--- ACTIVITY ---
Report each line of the data that has "under" somewhere in it.

[Source records]

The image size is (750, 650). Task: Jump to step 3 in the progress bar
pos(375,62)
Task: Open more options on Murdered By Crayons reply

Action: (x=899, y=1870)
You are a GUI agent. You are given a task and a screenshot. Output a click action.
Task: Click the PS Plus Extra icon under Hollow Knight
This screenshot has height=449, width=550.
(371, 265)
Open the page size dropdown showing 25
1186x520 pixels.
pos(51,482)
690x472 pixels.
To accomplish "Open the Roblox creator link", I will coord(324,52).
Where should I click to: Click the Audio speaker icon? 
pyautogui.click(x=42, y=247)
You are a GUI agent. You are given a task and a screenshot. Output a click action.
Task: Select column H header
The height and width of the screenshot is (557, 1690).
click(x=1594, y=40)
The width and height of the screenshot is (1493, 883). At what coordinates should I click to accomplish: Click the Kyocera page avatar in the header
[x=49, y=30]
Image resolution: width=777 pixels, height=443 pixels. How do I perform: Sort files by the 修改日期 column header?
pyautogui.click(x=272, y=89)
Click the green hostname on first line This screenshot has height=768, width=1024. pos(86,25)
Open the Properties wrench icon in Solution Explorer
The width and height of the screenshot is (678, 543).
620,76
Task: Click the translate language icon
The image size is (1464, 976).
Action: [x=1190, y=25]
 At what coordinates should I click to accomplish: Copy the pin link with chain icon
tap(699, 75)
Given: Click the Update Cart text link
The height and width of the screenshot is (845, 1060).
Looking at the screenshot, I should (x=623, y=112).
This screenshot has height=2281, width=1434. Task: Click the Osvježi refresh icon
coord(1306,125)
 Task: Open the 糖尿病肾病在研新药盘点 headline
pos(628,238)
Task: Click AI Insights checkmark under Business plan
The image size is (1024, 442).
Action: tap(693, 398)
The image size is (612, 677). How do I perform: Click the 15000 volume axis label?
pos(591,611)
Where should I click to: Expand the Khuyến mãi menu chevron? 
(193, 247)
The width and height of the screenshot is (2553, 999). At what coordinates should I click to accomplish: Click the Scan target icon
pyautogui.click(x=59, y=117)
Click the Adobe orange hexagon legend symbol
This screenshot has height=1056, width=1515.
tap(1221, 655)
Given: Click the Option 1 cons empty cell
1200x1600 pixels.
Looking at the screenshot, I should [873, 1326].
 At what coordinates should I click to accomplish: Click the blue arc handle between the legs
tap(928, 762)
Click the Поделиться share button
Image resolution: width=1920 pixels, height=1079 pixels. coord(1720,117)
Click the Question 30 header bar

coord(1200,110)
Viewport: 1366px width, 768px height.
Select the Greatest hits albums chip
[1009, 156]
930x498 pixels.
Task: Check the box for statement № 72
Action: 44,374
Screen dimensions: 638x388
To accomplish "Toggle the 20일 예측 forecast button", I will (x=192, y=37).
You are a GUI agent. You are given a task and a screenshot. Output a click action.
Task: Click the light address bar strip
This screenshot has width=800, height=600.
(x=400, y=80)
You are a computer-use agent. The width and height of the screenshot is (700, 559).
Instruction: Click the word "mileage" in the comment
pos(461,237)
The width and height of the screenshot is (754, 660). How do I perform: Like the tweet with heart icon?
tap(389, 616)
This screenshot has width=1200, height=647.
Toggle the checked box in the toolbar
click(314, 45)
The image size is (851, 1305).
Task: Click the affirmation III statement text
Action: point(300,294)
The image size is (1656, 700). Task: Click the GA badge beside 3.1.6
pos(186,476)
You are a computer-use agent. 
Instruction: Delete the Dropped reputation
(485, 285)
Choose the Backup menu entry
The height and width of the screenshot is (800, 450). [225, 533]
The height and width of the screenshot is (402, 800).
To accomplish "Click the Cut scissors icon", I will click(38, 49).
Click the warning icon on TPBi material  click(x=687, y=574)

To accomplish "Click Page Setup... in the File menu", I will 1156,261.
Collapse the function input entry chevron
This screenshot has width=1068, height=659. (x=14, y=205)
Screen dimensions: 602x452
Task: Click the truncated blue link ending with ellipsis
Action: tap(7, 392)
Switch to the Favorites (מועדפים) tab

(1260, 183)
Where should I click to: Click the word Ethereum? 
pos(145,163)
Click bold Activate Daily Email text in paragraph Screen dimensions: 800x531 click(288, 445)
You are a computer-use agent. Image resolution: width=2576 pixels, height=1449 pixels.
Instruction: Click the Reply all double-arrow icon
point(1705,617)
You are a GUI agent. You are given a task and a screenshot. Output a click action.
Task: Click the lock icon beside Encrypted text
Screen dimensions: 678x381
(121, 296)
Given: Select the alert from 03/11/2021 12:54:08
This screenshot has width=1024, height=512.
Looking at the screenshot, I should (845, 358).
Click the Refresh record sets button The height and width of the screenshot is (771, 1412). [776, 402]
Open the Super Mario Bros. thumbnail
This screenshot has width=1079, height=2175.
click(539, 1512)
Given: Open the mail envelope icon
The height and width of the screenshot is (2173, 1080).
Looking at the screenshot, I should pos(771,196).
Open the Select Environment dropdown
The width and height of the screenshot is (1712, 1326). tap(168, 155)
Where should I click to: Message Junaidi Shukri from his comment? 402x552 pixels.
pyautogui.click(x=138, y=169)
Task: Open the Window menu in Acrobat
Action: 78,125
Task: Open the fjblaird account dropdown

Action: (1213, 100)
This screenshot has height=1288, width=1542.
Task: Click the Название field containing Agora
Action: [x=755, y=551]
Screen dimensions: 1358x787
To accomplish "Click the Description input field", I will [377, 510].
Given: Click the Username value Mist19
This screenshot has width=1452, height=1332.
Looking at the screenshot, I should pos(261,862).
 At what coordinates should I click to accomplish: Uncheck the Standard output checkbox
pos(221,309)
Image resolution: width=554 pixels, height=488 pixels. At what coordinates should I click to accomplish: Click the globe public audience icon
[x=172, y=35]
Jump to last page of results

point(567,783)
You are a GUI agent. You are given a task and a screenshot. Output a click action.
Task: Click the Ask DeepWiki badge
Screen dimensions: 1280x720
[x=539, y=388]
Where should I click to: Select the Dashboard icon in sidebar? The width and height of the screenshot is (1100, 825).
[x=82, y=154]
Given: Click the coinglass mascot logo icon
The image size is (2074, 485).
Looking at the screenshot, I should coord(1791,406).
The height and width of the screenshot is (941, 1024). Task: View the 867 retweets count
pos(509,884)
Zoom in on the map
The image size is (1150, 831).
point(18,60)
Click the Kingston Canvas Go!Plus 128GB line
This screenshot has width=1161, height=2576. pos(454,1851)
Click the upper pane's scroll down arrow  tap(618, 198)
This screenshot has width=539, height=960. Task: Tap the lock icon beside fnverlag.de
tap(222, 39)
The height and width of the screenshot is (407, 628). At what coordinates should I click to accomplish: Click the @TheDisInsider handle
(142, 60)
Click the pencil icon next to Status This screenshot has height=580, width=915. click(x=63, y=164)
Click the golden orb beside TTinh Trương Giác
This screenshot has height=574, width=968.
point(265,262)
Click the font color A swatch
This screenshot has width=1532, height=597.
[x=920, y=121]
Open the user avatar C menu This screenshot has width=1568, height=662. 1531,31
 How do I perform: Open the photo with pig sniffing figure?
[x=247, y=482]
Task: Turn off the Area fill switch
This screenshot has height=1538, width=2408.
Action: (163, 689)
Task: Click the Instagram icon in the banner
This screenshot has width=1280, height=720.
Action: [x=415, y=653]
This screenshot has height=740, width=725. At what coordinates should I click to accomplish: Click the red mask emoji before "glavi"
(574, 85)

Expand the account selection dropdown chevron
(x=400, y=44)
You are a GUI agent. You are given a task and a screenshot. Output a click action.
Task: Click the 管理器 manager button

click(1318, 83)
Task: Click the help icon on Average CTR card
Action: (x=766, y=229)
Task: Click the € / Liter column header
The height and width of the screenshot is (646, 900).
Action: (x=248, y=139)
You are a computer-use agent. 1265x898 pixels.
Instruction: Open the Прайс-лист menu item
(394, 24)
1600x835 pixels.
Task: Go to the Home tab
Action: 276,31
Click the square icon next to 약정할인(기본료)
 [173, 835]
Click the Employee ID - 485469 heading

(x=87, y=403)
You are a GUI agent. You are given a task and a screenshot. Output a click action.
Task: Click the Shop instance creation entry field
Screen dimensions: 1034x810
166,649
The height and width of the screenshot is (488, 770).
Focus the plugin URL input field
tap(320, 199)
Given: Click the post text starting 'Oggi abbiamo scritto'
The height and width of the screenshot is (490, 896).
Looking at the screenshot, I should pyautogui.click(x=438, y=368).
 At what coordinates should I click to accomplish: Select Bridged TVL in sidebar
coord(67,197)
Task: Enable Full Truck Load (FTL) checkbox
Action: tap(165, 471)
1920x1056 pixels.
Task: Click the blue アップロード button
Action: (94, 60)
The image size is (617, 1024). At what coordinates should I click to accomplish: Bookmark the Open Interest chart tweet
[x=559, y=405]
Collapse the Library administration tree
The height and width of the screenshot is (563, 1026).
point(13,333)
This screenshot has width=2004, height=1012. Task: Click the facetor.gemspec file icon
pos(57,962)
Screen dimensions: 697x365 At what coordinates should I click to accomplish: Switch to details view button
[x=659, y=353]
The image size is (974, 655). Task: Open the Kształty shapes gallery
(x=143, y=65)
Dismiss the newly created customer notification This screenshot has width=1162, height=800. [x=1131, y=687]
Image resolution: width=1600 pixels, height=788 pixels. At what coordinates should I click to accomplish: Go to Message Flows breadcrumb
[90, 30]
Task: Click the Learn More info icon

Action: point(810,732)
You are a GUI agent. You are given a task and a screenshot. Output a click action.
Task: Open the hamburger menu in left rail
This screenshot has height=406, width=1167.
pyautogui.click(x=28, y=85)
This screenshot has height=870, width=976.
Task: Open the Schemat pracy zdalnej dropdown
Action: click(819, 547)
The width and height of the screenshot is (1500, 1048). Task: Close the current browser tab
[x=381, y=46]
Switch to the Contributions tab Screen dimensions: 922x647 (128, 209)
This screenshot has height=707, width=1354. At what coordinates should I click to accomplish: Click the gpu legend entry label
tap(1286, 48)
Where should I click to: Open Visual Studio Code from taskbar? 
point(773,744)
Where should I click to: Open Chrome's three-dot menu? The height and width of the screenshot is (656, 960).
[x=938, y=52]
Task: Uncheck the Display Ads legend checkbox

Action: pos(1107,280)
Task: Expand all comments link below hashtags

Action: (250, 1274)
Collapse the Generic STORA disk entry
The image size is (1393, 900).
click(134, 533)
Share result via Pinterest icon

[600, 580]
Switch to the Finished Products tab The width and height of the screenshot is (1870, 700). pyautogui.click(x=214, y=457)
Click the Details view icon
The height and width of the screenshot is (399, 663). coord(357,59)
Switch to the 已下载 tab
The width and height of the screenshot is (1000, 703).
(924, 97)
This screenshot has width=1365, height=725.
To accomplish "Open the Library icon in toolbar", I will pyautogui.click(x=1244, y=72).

--- ANSWER TO THIS TASK ---
Task: Click the PS Plus Extra icon under Hollow Knight
Task: Click AI Insights checkmark under Business plan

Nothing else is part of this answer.